TASK TO CARRY OUT:
Swap every occurrence of "screenshot" in the listing below for "screen capture" and reproduce all of its lines with nothing else altered.

╭─ PROVIDED INFORMATION

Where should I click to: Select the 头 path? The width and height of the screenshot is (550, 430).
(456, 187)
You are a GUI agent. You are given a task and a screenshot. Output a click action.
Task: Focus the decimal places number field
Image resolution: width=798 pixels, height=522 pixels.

╰─

FINAL ANSWER:
Where should I click to: Select the 头 path? The width and height of the screen capture is (550, 430).
(456, 187)
You are a GUI agent. You are given a task and a screen capture. Output a click action.
Task: Focus the decimal places number field
Image resolution: width=798 pixels, height=522 pixels.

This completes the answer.